Rhode Island has had one of the more comprehensive medical marijuana programs on the East Coast for more than 10 years. But with eight states legalizing recreational adult cannabis use, and neighboring Massachusetts set to cash in next year, lawmakers in Rhode Island are trying their best to make sure they don’t miss the boat.
As the Democrat-controlled Rhode Island General Assembly prepares to start their spring session, Rep. Scott Slater is pushing recreational cannabis legalization in an attempt to set up a regulated market before similar shops can open across the border in Massachusetts.
With Massachusetts lawmakers delaying the voter approved recreational sale start date until at least the beginning of 2018, Slater sees the coming legislative session as a prime opportunity to leapfrog the neighboring state.
"We'll definitely be able to beat Massachusetts to the punch," Slater told the Associated Press. "They seem to keep delaying it."
Slater believes that the current Rhode Island legalization legislation, aptly named Senate Bill 420, has enough support to pass this session if brought to a vote, with the state’s Governor Gina Raimondo also expressing interest in bringing recreational legalization to Rhode Island.
Even in a state controlled by democrats, though, not everyone is on board with legal weed.
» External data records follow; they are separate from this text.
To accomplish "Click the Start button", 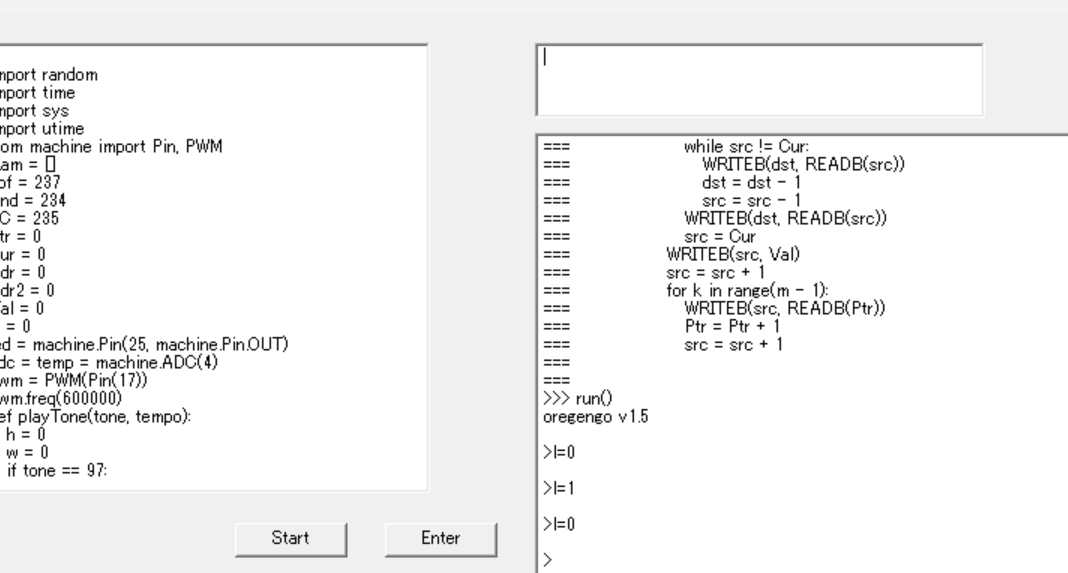I will (289, 538).
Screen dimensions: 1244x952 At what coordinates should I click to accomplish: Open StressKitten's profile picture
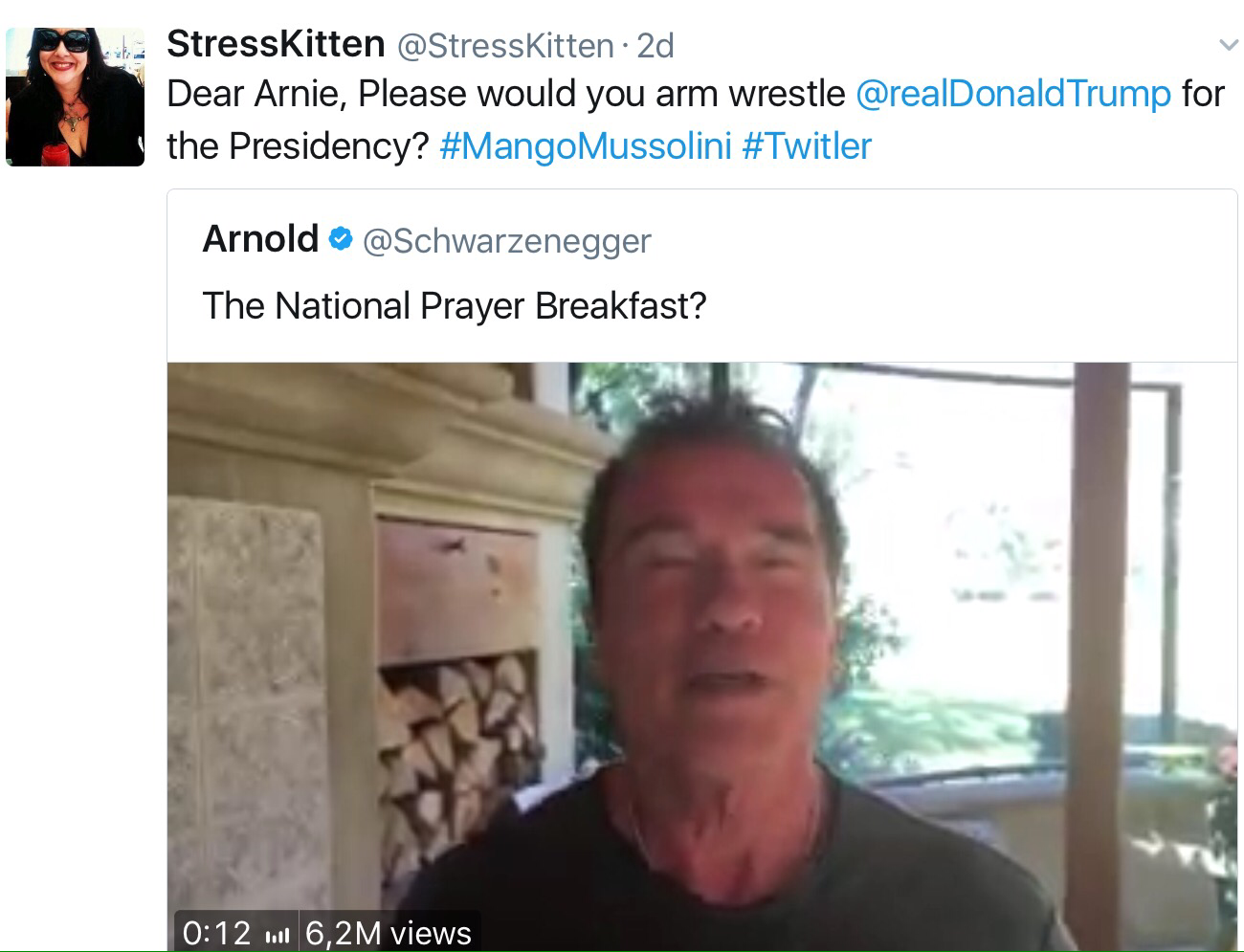pyautogui.click(x=75, y=97)
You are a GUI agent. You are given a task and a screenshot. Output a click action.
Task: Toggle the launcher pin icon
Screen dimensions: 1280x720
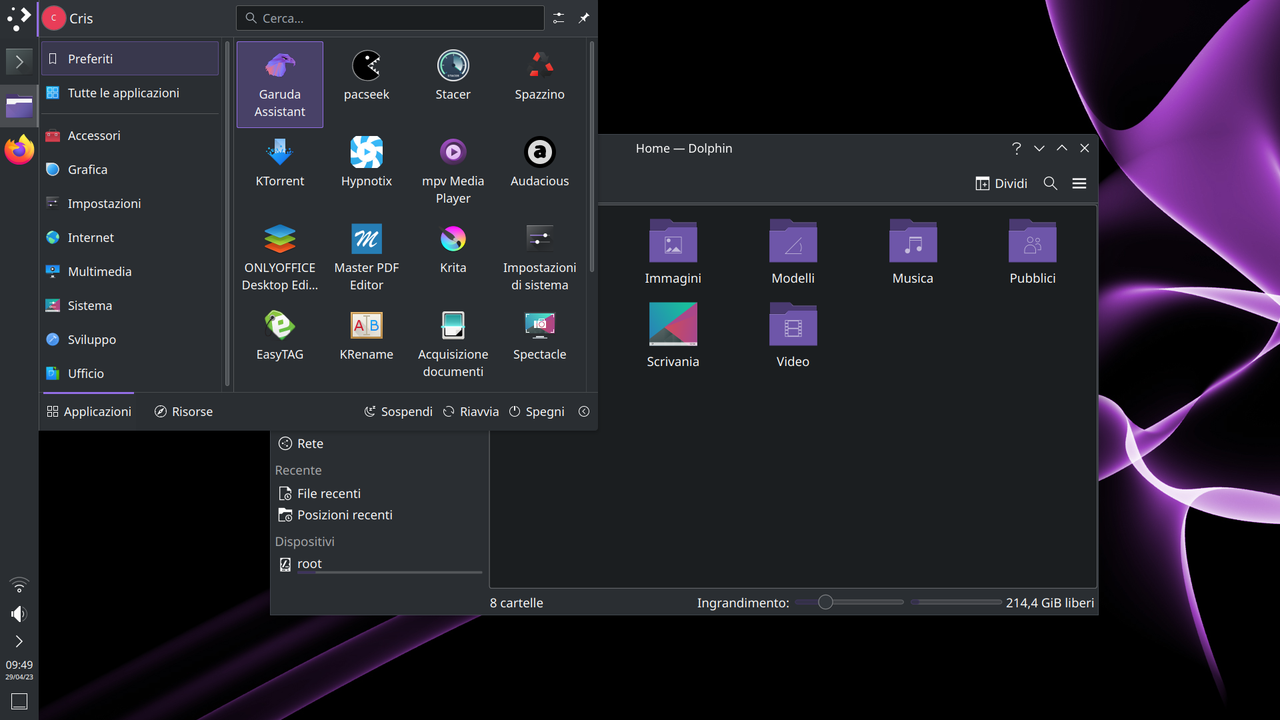pos(584,18)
Attorney General Peter Kilmartin still staunchly opposes efforts to legalize, and has organized an anti-legalization campaign aimed at taking down Slater’s legislation.
The first legislative hearing to discuss this year’s legalization proposal will be held on Tuesday in the Rhode Island House Judiciary Committee, where legislators will be able to make their case for or against the cannabis bill.
With Massachusetts regulations still uncertain, there’s a lot of tax revenue and tourism dollars at stake for the first East Coast state with a successful recreational retail market - only time will tell if Rhode Island will be able to pass legislation and take advantage of Massachusetts’ cold feet.